Recent community posts

I got a bit emotional over the final poem. I'm almost certainly reading some of my own recent experiences into it. (But that's a good way to be.)

Emuurom brought me back to the golden age of indie Flash games – it's a beautifully crafted, creative, exploration-focused experience full of secrets and cozy feelings.

It also reminded me of Rain World, my favorite game of all time: you're in a world full of creatures, but they're not out to get you specifically. Rather, you're just living in it, and learning about them and their behaviors is a large part of what the game is about. They're also similar in their approaches to mystery: Emuurom tells you little to nothing about how to play or how things work up front, so that's all for you to discover on your own. If you, like me, can't get enough of the feeling of discovery, you gotta play this game.

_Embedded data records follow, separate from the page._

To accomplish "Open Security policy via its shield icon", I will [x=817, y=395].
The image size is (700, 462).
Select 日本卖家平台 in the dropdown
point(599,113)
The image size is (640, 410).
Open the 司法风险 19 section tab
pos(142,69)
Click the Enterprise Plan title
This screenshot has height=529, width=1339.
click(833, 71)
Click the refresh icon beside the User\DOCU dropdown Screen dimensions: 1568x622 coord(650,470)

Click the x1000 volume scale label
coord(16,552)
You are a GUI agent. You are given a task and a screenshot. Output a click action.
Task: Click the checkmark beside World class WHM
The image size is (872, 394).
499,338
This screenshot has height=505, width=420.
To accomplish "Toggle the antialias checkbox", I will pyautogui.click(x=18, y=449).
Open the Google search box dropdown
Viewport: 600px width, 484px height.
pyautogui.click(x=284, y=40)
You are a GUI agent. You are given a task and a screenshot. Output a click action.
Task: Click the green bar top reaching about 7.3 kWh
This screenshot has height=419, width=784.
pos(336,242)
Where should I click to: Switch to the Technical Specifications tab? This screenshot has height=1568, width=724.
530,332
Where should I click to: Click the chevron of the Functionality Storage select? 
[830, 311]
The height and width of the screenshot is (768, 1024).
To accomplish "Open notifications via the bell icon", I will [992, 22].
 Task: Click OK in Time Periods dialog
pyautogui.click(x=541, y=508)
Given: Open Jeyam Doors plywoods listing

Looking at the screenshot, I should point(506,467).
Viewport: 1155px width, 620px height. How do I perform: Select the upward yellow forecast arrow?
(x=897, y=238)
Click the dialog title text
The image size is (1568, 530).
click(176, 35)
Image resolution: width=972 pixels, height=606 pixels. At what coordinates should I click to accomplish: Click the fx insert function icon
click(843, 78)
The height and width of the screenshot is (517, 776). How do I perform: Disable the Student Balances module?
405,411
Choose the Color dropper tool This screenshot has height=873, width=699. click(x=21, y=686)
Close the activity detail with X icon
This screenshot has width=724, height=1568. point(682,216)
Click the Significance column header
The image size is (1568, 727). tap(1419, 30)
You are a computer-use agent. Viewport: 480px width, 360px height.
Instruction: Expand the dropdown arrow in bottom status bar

I really wanna know what liquid that is down there. I wanted to build a pump next to the hole to pump it up and see, but I didn't feel like drawing up the 18×18-pixel... plans for it.

How about someone help me with a rope and lower me down so I can check it out? Perhaps it could turn out to be useful.

Oh! It looks pretty good floating out there, actually! I'm sure our eventual pet will enjoy the zero-gravity leap into and out of the front door, too.

Now, here's a problem. I went to scout out the location for the dog house today, and… I don't quite know how to say this.

There's nothing there.

I don't mean there's just a patch of grass or whatever – that'd be great. Space for the doghouse. I mean that there's literally nothing there. There's no ground. There's no sky. There's no existence. It's… It's off the edge of the world. This location we call [1W] does not seem to exist in our dimension – there's [2E], there's [1E], there's [HOME], and then nothingness.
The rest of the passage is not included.